§ RECORDS PROVIDED
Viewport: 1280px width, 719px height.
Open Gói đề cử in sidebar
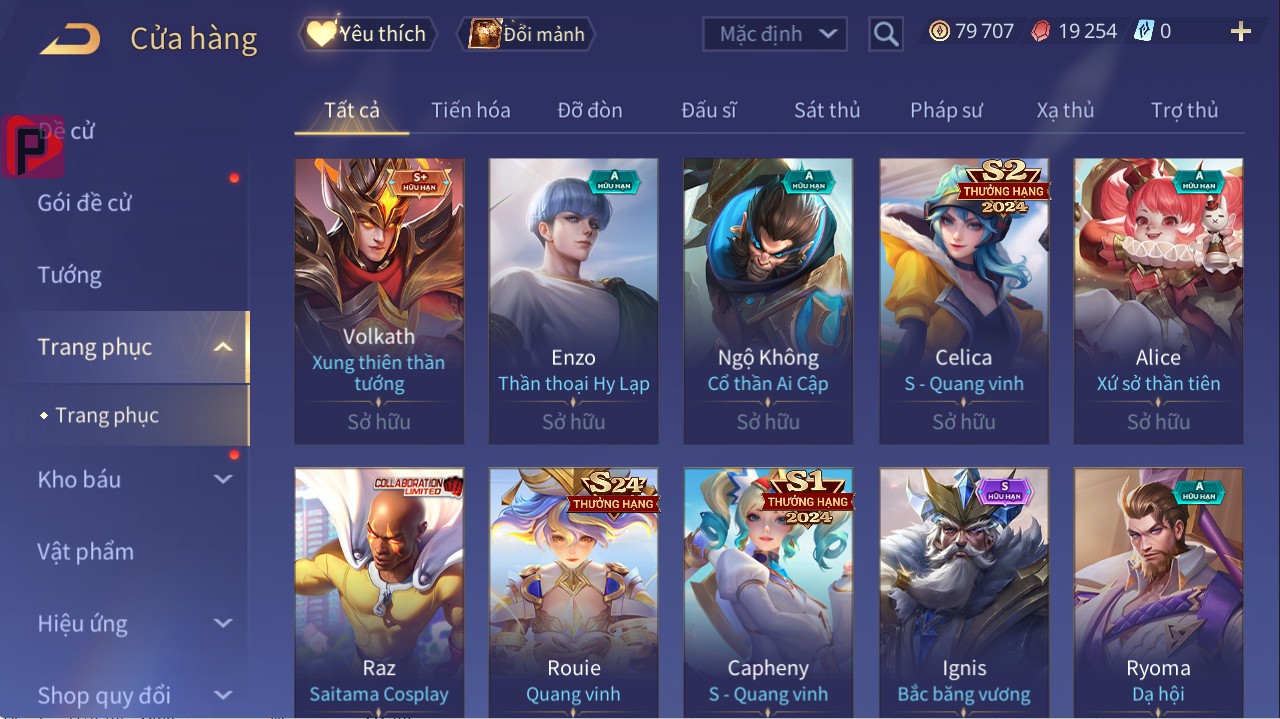(85, 203)
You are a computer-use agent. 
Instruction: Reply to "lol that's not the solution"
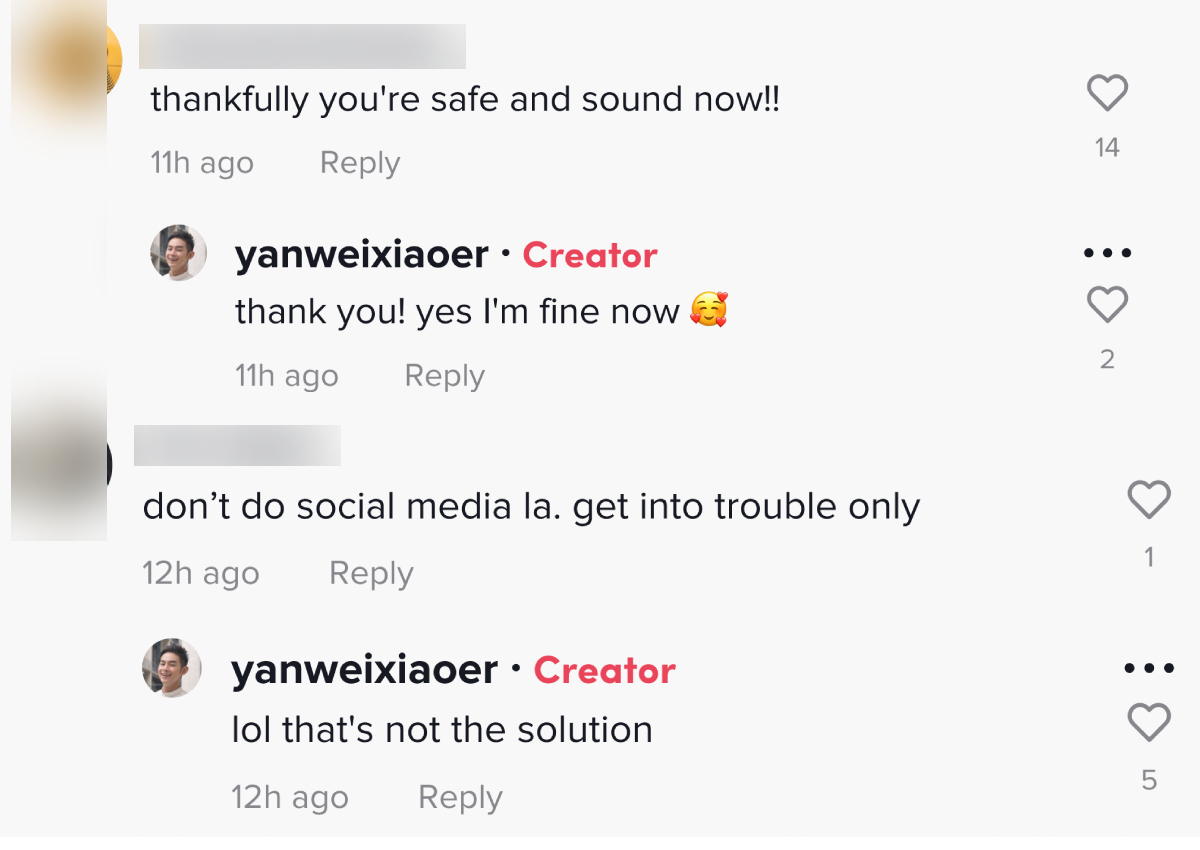(x=460, y=798)
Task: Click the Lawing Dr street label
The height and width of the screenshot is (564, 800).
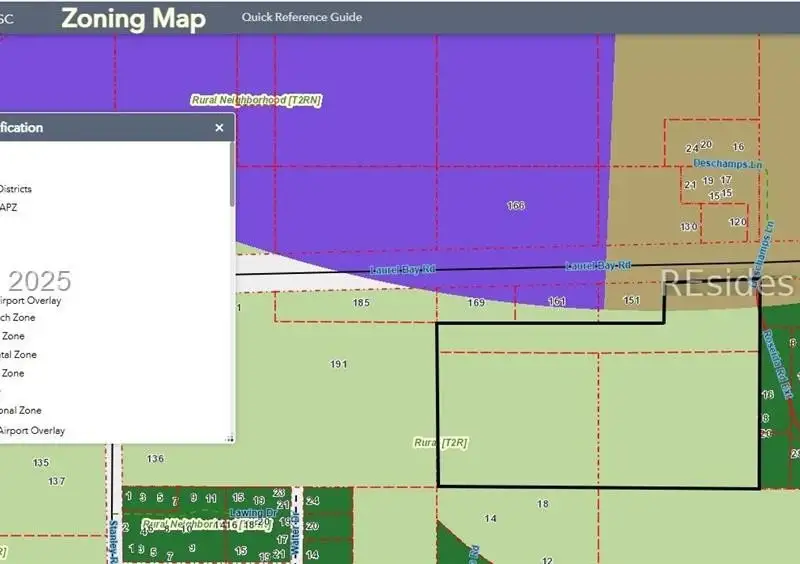Action: click(x=246, y=512)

§ ABOUT THIS EXERCISE
Each entry above should be given again exactly, with its pictures omitted.

§ PROBLEM SOLUTION
Viewport: 1280px width, 719px height.
Open Gói đề cử in sidebar
(85, 203)
You are a computer-use agent. 
Instruction: Reply to "lol that's not the solution"
(x=460, y=798)
Task: Click the Lawing Dr street label
The height and width of the screenshot is (564, 800).
Action: click(x=246, y=512)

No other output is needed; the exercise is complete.